Ever since Netflix released the true-crime series Making a Murderer last month, internet dwellers have been in a tizzy dreaming up schemes to exonerate the protagonists of the show, arguing that they were framed by a corrupt justice system. Over 129,000 people have signed a petition on the White House’s website requesting a presidential pardon, exceeding the 100,000 marks required to warrant White House feedback. The White House’s response, issued Thursday night on its website, was simple: Go read the Constitution, you idiots.
The 10-episode Netflix documentary follows the murder accusations and subsequent trials of Steven Avery and his nephew Brendan Dassey in rural Wisconsin. Both were sentenced to serve life in person for the 2005 murder of Teresa Halbach. DNA evidence had previously exonerated Avery from a rape conviction—but only after he’d served 18 years in jail as an innocent man. At the time he was arrested for Halbach’s murder, Avery was suing the local police department for misconduct in his initial arrest and prosecution. Throughout the show, the documentarians suggest that the Manitowoc County police were out to get Avery in order to dispense with the lawsuit, and that they planted DNA evidence on the crime scene to frame him. And while Avery is the primary focus of the series, the show is particularly damning of the way the police treated Dassey, who was just 16 years old when he was arrested and suffering from obvious mental impairment. His conviction was predicated entirely on a confession that was clearly coerced.
■ ■ ■ ■
WHAT THE TASK REQUIRES: Pick up the article about the Making a Murderer pardon petition after its last sentence and keep writing.

DATASET CONTENT:
■ ■ ■ ■
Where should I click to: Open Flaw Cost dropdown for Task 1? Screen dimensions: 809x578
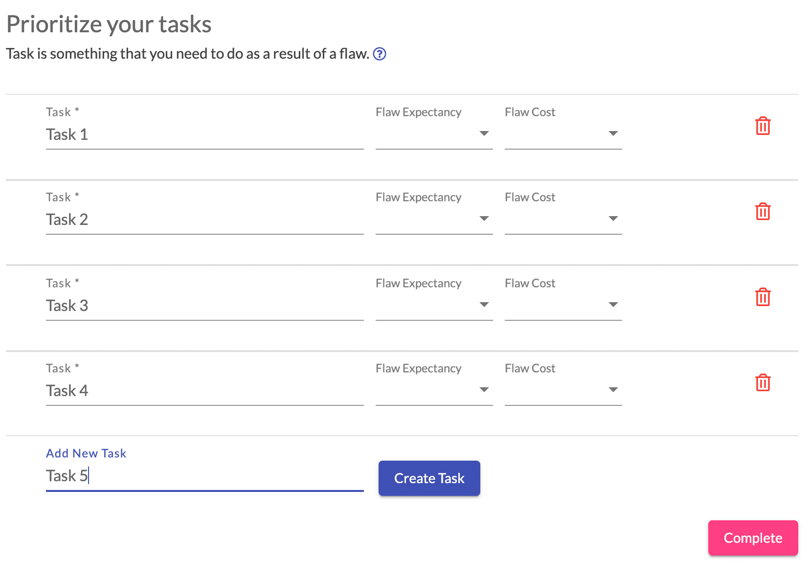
■ ■ ■ ■
ANSWER TO THIS EXERCISE:
Convinced of their innocence—or at least the malfeasance of the criminal justice system in the investigation—fans have called for Avery and Dassey to be released. “This is a black mark on the justice system as a whole, and should be recognized as such, while also giving these men the ability to live as normal a life as possible,” the petition on the White House website reads.
But there’s nothing President Barack Obama can do to help out Avery or Dassey. As the White House’s response notes, both were convicted in a Wisconsin state court, and the president’s pardon authority applies only to people who have committed federal crimes. (As president, Obama has been hesitant to offer any pardons or clemency, though he’s ramped up the number he’s issued over the past year.)
So who could answer the pleas of Making a Murderer binge watchers? That’d be Wisconsin governor and erstwhile presidential candidate Scott Walker. Earlier this week, he shut down all speculation that he might intervene, by reaffirming his longstanding position of refusing to offer any pardons as governor.